Secretary-Treasurer Elissa McBride called the gathering historic for AFSCME’s future and for our union’s VMO program.

“It demonstrates our union’s deep commitment to growth,” McBride said Thursday. “It shines a light on the importance of rank and file leadership. There is so much at stake here – for state employees in Nevada, for you as a union leader, and for our union.”

In addition to getting trained and building their skills, VMOs were briefed on the union’s 2019 organizing priorities – to focus on external organizing in key industries and bring the power of solidarity and collective participation to hospital workers, behavioral professionals and emergency services workers. 

VMOs applied their lessons right away. They knocked on the doors of Nevada state employees to discuss the benefits of coming together and bargaining improvements to working conditions, pay and benefits. 

Griselda Horton from AFSCME Local 829, Council 57, in California was eager to get started. “I’m just so excited to take time to reach out to Nevada state employees to share my story and value of being an AFSCME member and being a part of the AFSCME family,” she said. 

Nevada state employees are the only public service workers in the state without collective bargaining rights. But AFSCME Local 4041, which serves Nevada state employees, is a union on the move, having grown by more than 1,000 members in the past year.  The union is now working to win collective bargaining rights at the legislature.   

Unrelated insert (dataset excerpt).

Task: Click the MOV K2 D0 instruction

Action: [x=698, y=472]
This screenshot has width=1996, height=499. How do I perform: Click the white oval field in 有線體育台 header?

In just three days, Horton and other VMOs certainly did rise up. And they will continue to soar in 2019 when they share stories of how unity and collective bargaining works with thousands of unorganized hospital workers, behavioral health employees and EMS workers. 

Nick Merton, an auditor with the State of New Mexico and a member of AFSCME Local 1211, Council 18, echoed the feeling of many of his fellow VMOs when he said: “To be part of helping workers come together in a union is an awesome feeling.”